Kıskançlık dozu iyi ayarlanması gereken insani bir duygudur.Yeni doğan kardeşe sahip her çocuğun yaşadığı normal bir süreçtir ‘kardeş kıskançlığı’. Kardeşin dünyaya gelmesiyle çocuk, sahip olduğu her şeyi kaybedeceği ve artık sevilmeyeceği hissine kapılıyor.

Bazı çocuklar kardeşlerini kıskandığını açıkça belli ederken, bazı çocuklar ise kardeşine çok ilgi gösterip ailesinin ilgisini yeniden kazanmak isteyebiliyor. Kardeşini kıskanan kimi çocuklarda ise alt ıslatma, parmak emme gibi daha önce kazanılmış davranışlarda gerileme meydana gelebiliyor. Çocukların bu tür davranışlarının altında ise kaybettiği anne-baba ilgisini rakibinin yöntemiyle geri kazanma çabası olduğunu söylüyor uzmanlar.

Ebeveynlerin ‘Artık sen ablasın, abisin’ gibi cümleler kurmaktan kaçınmalıdır. Kıskançlık hissedildiğinde çocukları birbirine yakınlaştıracak ortamlar oluşturulmalıdır. Onun da bir çocuk olduğunu unutmamak gerekiyor. Övgü dolu ve ayrımcı cümleler kullanmaması gereken ebeveynlerin en ufak bir hatası, çocuklar arasında hayat boyu kıskançlığa neden olabilir. Çocuğun durumu kötüye giderse mutlaka bir çocuk psikoloğuna danışılmalı.

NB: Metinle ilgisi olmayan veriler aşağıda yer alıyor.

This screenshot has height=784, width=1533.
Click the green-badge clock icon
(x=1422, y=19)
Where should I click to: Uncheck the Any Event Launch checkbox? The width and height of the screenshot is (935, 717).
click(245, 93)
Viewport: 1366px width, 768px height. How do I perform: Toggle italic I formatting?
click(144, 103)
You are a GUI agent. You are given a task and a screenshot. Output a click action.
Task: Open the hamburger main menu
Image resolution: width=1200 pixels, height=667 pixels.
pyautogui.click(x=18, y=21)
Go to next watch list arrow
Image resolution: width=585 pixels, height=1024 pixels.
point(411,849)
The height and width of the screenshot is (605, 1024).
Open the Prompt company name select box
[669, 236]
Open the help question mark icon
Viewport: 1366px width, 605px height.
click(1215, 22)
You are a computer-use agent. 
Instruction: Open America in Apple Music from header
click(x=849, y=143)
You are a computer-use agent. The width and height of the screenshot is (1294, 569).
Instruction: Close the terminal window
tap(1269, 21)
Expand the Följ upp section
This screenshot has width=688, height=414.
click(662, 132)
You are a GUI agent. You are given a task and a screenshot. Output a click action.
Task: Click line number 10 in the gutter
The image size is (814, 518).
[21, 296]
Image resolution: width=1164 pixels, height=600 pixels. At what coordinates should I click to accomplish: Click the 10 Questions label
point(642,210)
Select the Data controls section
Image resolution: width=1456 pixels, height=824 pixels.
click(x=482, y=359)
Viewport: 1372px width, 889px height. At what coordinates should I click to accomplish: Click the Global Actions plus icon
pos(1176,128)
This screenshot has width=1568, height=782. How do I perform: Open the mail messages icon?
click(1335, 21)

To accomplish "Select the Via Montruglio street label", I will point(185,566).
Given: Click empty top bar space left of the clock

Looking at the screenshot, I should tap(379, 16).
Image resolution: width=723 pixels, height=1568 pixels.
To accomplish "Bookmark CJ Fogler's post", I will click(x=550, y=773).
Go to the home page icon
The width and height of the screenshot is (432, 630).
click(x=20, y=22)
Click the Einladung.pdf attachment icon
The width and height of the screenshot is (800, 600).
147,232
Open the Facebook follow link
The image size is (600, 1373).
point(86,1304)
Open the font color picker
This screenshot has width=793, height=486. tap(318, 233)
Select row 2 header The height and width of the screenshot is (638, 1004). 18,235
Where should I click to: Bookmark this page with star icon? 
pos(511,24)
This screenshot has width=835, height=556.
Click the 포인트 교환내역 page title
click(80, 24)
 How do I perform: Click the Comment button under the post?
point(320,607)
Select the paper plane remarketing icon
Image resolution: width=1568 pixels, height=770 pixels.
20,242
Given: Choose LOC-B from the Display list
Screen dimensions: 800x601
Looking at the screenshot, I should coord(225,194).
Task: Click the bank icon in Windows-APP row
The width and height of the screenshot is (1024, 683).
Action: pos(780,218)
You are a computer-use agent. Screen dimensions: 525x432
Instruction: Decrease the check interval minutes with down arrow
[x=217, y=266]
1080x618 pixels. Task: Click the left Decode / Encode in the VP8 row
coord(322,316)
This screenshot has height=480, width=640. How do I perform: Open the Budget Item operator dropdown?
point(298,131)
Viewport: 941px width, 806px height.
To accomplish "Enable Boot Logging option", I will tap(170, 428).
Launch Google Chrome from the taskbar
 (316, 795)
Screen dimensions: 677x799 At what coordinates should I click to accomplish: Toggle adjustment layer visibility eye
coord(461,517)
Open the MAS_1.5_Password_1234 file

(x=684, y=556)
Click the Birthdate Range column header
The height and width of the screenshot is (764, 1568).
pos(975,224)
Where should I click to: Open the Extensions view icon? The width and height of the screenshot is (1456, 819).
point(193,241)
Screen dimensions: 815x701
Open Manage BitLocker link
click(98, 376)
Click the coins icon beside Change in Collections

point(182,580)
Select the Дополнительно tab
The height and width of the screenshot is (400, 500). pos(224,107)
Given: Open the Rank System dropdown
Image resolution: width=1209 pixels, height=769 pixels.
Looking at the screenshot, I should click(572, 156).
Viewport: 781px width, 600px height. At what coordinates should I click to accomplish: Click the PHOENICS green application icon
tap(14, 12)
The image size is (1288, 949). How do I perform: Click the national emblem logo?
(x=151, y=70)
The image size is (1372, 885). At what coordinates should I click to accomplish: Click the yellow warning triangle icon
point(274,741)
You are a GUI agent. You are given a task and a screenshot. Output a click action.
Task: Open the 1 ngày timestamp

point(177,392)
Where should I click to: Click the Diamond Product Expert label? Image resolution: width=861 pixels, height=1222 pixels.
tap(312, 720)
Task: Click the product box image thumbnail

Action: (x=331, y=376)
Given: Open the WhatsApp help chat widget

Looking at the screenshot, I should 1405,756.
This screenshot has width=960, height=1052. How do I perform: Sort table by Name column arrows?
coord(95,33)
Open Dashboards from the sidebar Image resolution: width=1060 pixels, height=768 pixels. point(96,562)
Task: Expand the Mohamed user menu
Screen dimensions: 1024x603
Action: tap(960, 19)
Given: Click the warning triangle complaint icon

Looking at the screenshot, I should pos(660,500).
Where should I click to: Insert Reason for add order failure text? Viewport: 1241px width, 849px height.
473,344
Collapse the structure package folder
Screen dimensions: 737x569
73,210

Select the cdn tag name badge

Kıskançlığın doğal olduğunu unutmamak ve büyüğe de çok şey kattığını bilmek gerekir. Çünkü tahtı paylaşmak iyidir. Büyük, her şeyin kendi etrafında dönmediğini öğrenir ve olgunlaşır. Bu sorunla gelen ailelerde anne-baba ilişkisine, annenin stres altında olup olmadığına bakılmalıdır. Eşler arası ilişkilerde problem varsa anne de çocuklarına karşı gergin olur ve sorun çözmede zayıf kalınmaktadır. Anne ve baba arası iyiyse, çocukların ilişkilerinin de daha yumuşak olacaktır.